_Exercise_
Copying rule for the data below: take the line containing "At what coordinates" and every line after it to the end, exactly, and drop all pictures.

_Entries supplied_
++++++++++++++++++++

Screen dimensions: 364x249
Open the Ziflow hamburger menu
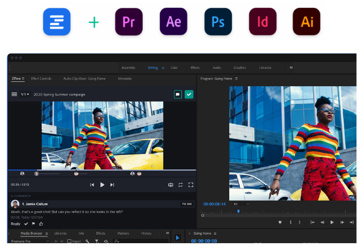tap(14, 94)
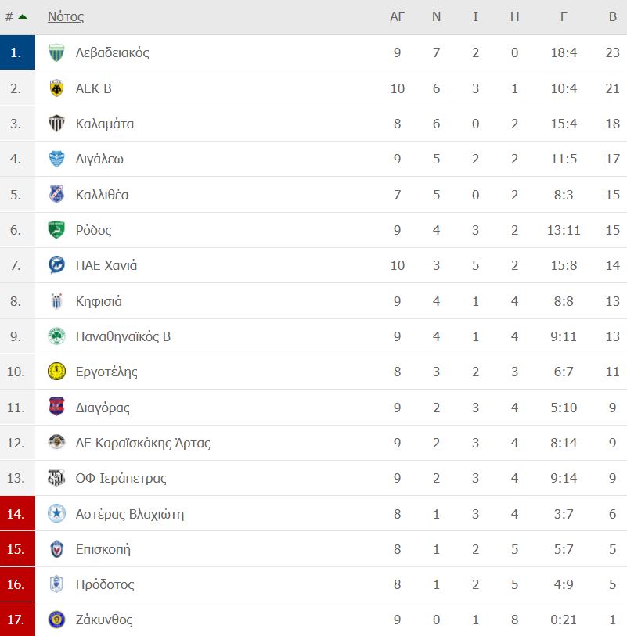This screenshot has height=636, width=627.
Task: Select the Εργοτέλης yellow circle crest
Action: point(56,371)
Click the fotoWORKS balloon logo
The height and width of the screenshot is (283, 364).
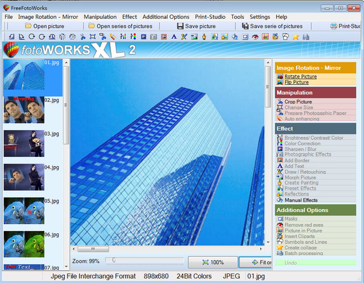10,50
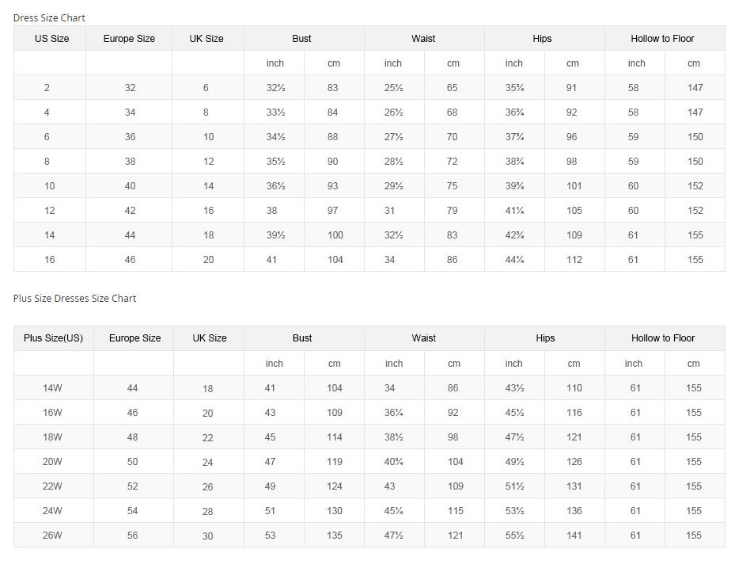Image resolution: width=750 pixels, height=572 pixels.
Task: Click Europe Size 32 cell
Action: point(130,88)
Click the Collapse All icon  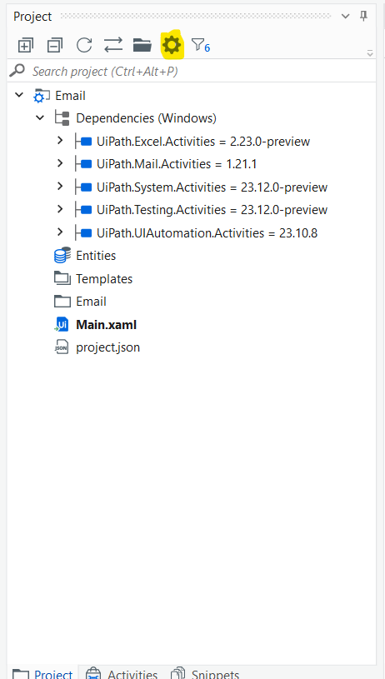pyautogui.click(x=55, y=45)
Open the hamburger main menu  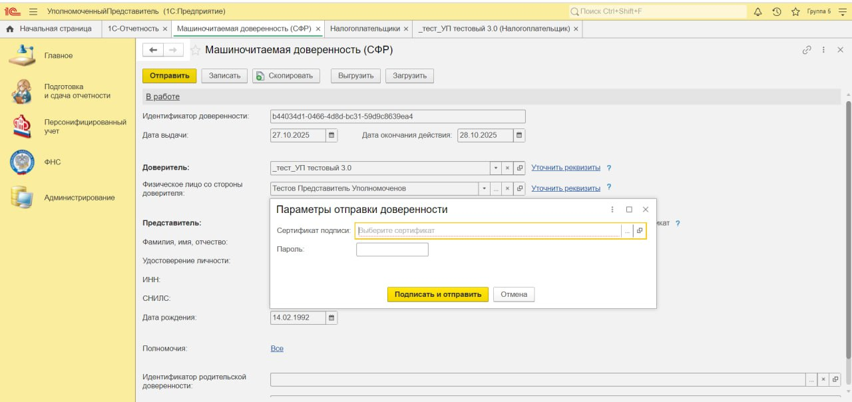(x=33, y=11)
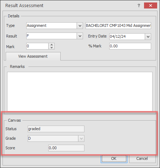Click the BACHELORIT CMP1043 assignment name field

coord(118,25)
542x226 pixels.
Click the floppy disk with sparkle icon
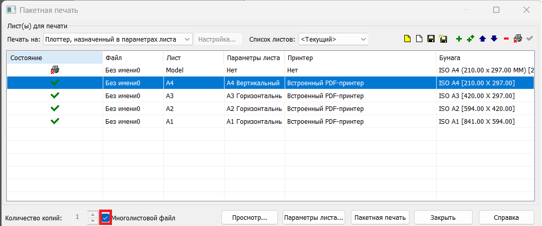[443, 39]
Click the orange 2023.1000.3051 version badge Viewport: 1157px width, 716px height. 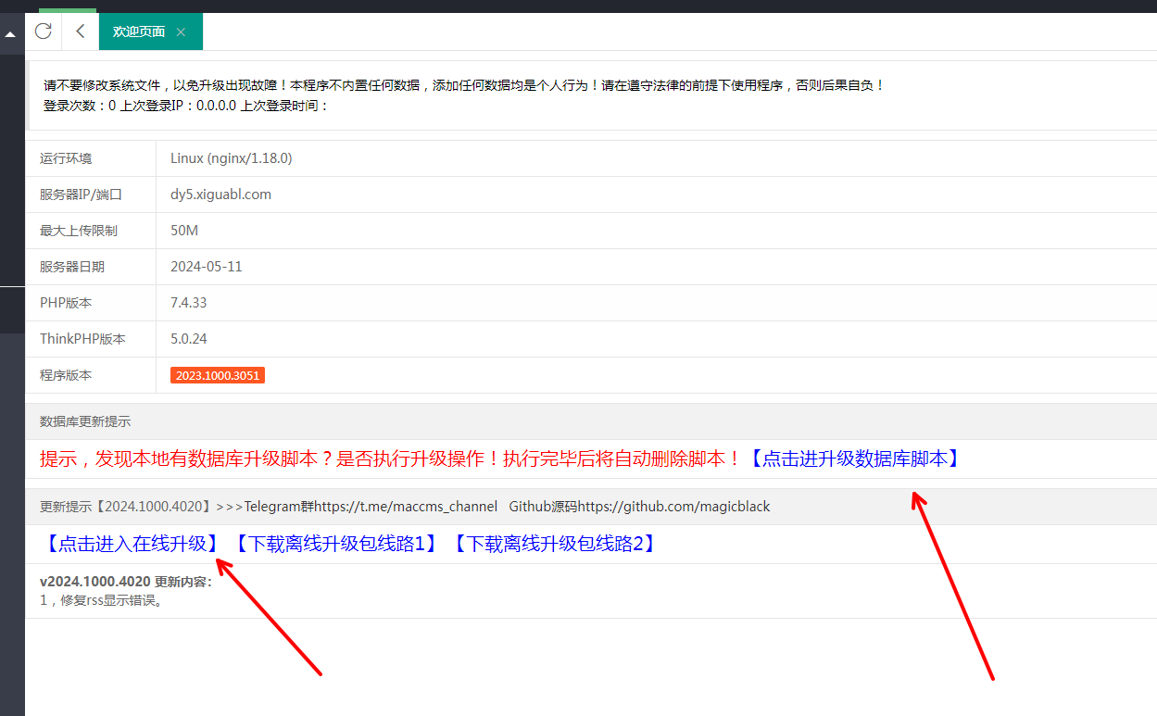point(218,375)
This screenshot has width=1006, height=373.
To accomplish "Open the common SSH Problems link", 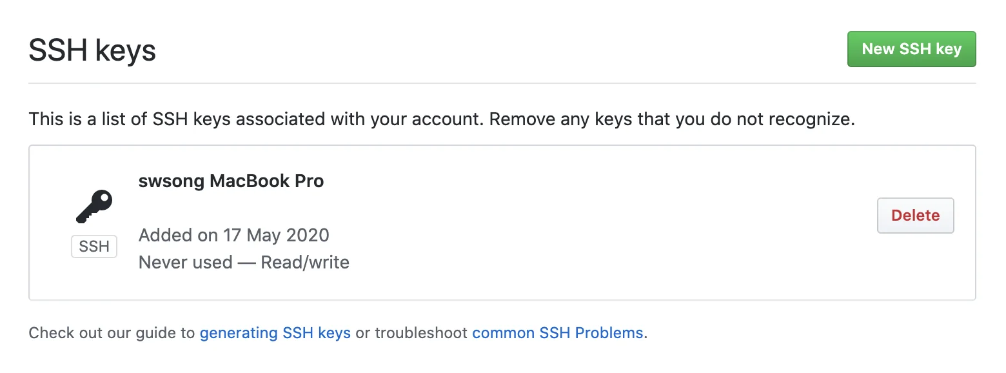I will [558, 333].

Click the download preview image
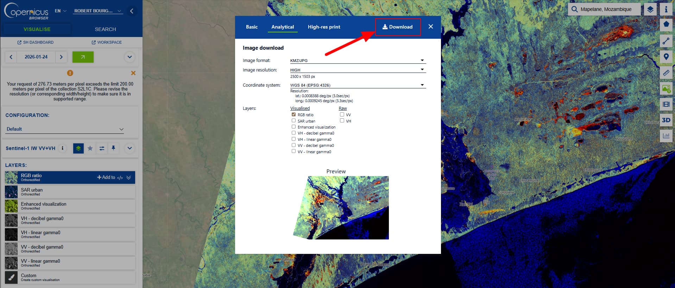[341, 208]
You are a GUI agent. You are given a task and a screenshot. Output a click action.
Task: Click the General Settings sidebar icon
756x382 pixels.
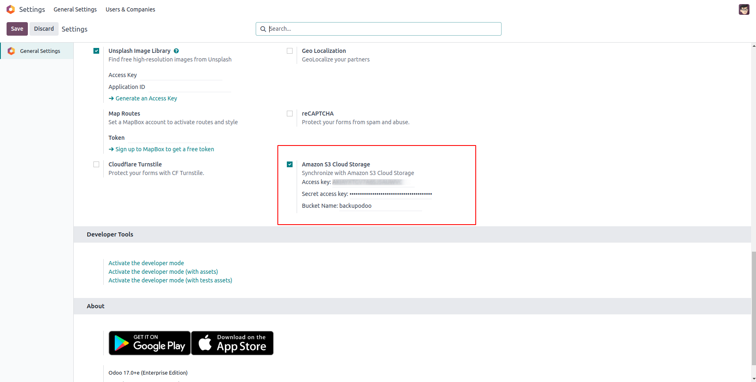(11, 51)
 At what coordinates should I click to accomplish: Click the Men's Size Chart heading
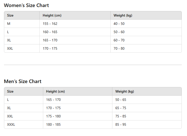[x=23, y=81]
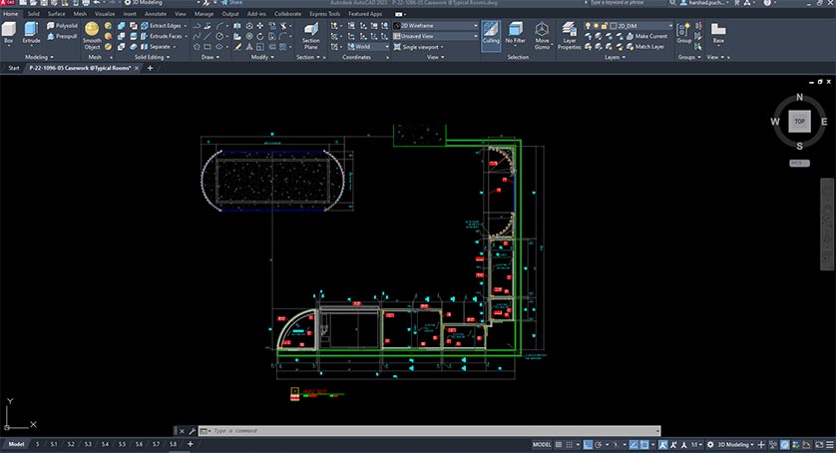
Task: Open Layer Properties manager
Action: 570,38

++++++++++++++++++++

_Solution to the problem_
 At what coordinates should I click to accomplish: Click the Men's Size Chart heading
[x=23, y=81]
Task: Open Layer Properties manager
Action: 570,38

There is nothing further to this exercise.